Teaching is a highly attractive profession in Singapore thanks to starting salaries that are on par with those of accountants and engineers in the civil service and free teacher education—with pre-service teachers actually receiving a salary during preparation and funding for books and computers. In combination with high-quality induction for new teachers and a robust, three-track career ladder that builds and rewards educator expertise across their careers, teaching in Singapore is a valued and desirable profession. Because the profession is highly respected, Singapore recruits its teachers from the top third of high school graduates calculating each year the number of teachers it will need and only opening that many spots in the training programs. On average, only one out of eight applicants for admission to the teacher education programs is accepted. With more teachers, schools have been able to reduce class sizes at lower primary levels to about 30 pupils and give teachers more time to develop themselves professionally. Singapore’s Ministry of Education also closely monitors the supply and demand of teachers and works hand-in-glove with the National Institute of Education, Singapore’s sole teacher education institution, to meet schools’ needs.

Many high-performing systems that are combatting shortages similar to those of the United States are raising standards for admission to teacher education programs, raising the rigor of pre-service teacher education programs, providing more support for new teachers and paying their teachers on par with high-status professions. For more on these successful strategies, see NCEE’s Empowered Educators, the landmark study of teacher quality led by Linda Darling-Hammond.

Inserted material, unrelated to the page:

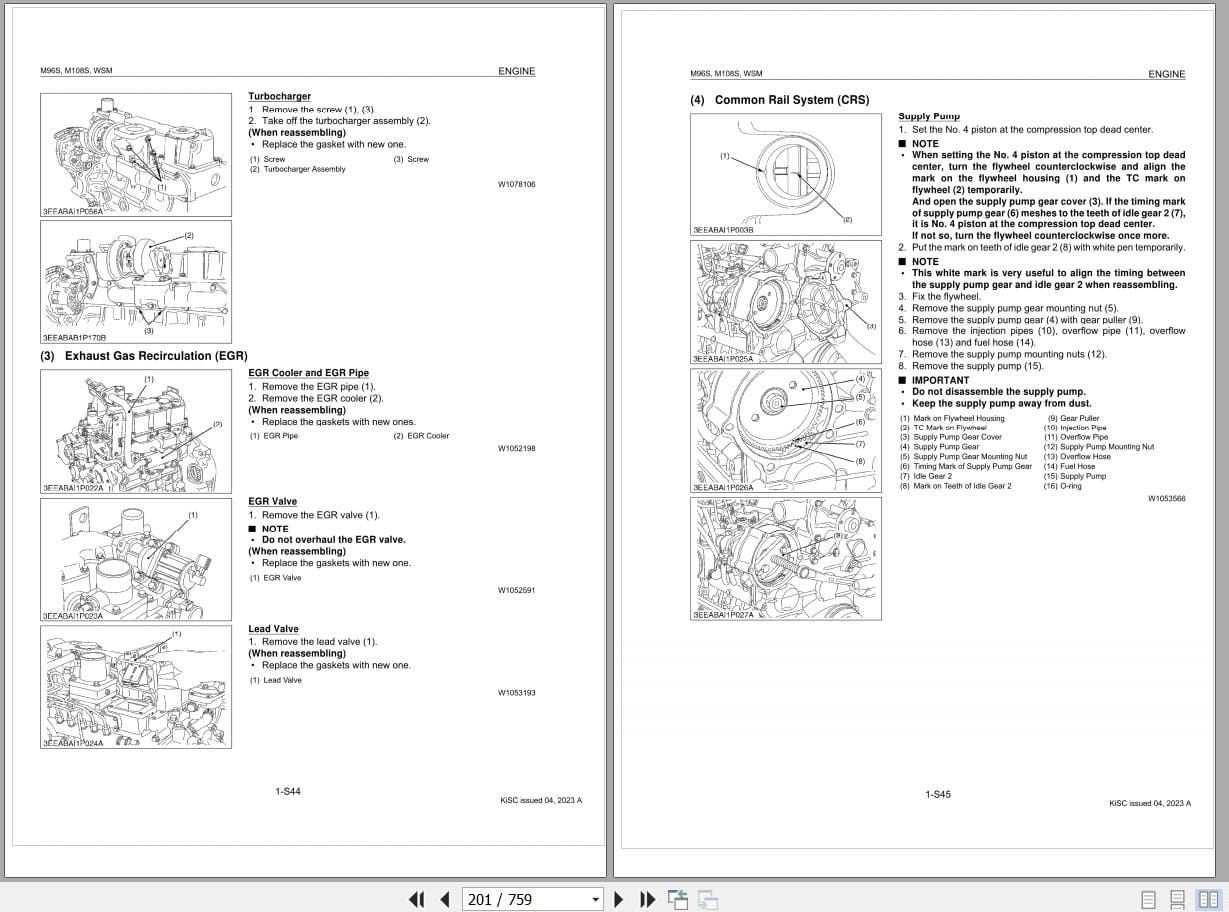This screenshot has width=1229, height=912.
Task: Advance to the next page
Action: coord(619,899)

The United States would be well served studying systems such as Finland and Singapore that are not facing teacher shortages to begin with. These systems have moved to a professional model of teaching and of school work organization, where teachers take the lead in designing curriculum, collaborating and supporting their peers, and ultimately driving the performance of their entire schools, that the United States has yet to embrace. It may be that simply paying teachers more will not in itself suffice. States across the country will have to take a system-wide approach to build and implement this new professional model where teachers are treated as high-status professionals from the minute they enter the profession to the day they retire from our nation’s schools.